(Item coordinate data)
-*-*-
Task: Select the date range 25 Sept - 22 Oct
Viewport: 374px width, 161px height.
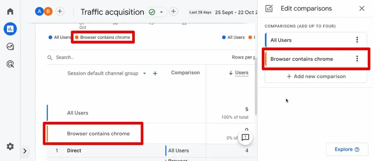Action: [234, 12]
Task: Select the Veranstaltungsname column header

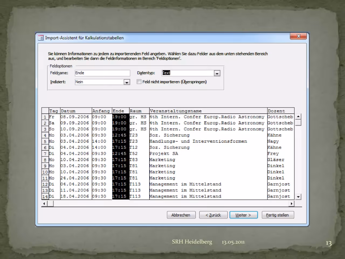Action: pyautogui.click(x=208, y=111)
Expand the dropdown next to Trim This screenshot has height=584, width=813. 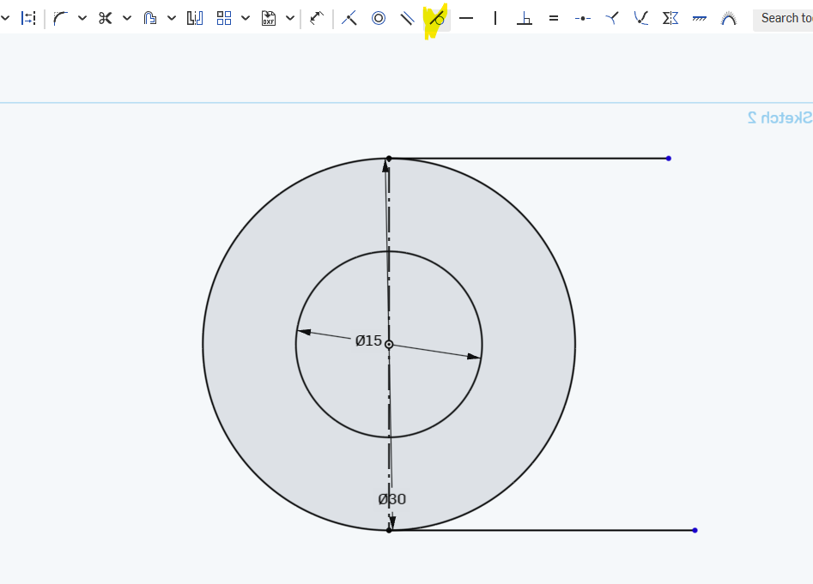(x=127, y=18)
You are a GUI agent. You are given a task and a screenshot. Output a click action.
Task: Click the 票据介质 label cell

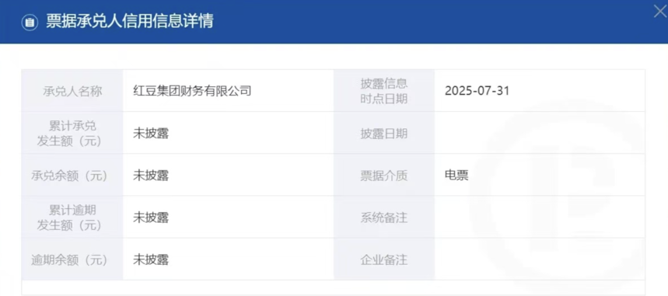(x=384, y=175)
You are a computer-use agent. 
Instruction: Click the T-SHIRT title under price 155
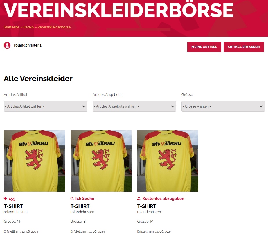click(13, 206)
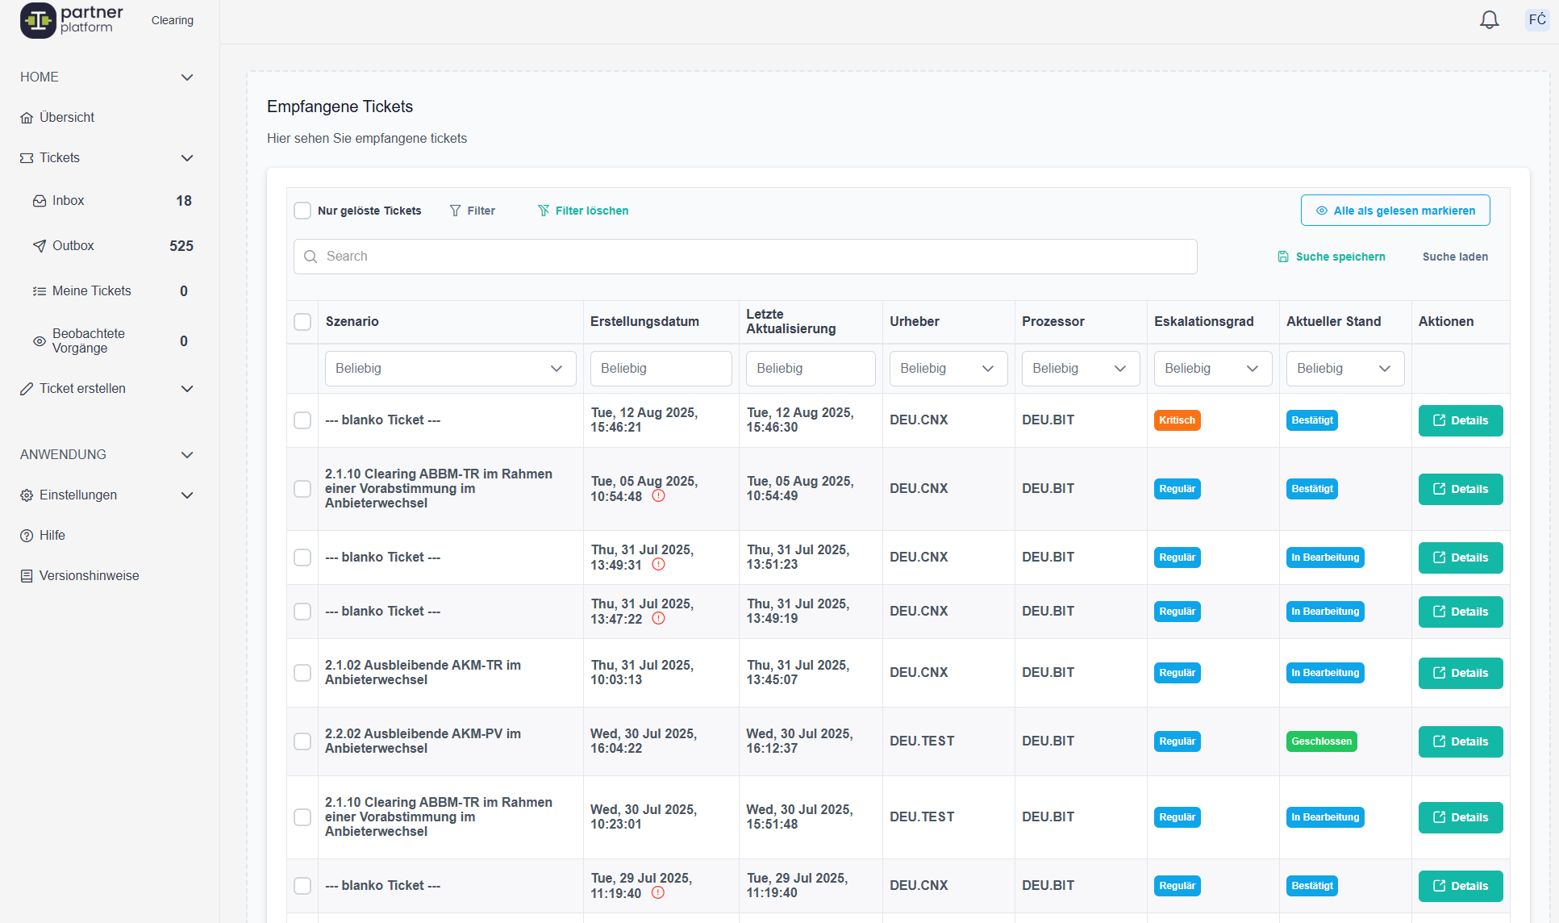Click the notification bell icon
This screenshot has height=923, width=1559.
point(1489,20)
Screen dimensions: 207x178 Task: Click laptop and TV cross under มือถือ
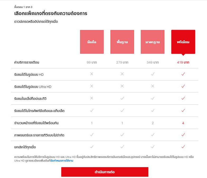click(92, 98)
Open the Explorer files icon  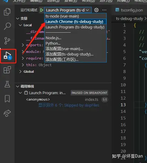(7, 12)
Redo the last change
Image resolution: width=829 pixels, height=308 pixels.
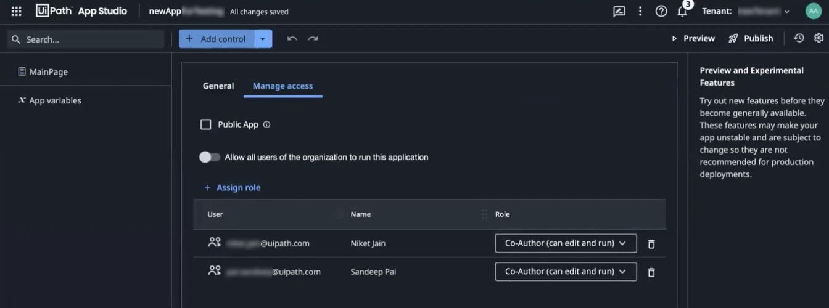tap(313, 39)
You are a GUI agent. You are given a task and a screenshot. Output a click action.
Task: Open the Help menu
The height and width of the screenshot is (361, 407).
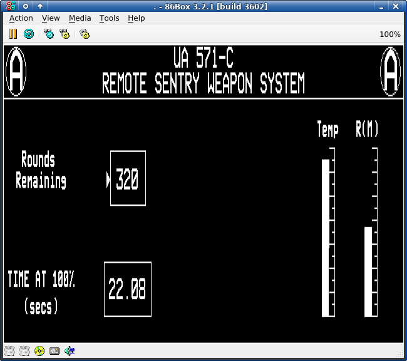tap(137, 18)
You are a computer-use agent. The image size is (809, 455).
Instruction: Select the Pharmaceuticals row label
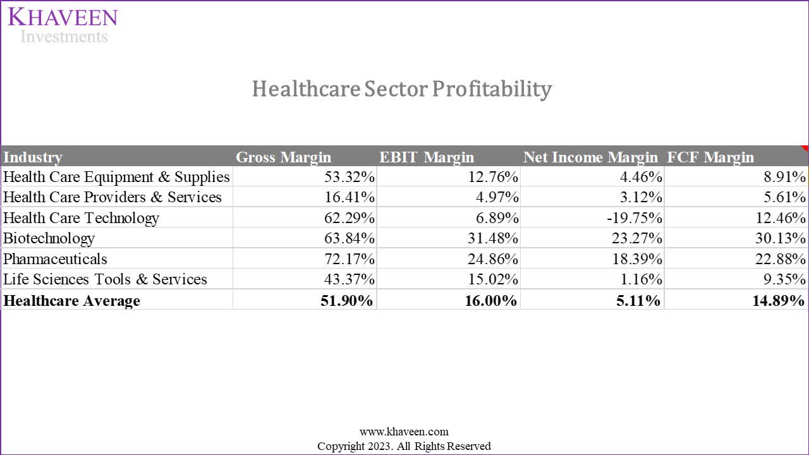[x=55, y=259]
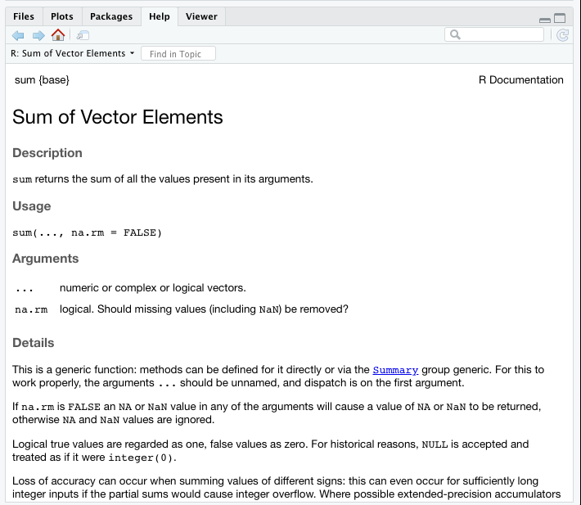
-*-*-
(WORK INSTRUCTIONS) Pick out every line of the records that contains the word "Select", treating case as significant, and copy each such line.

(TASK SOLUTION)
Task: Select the date range 25 Sept - 22 Oct
Task: Select the Veranstaltungsname column header
Instruction: Select the Pharmaceuticals row label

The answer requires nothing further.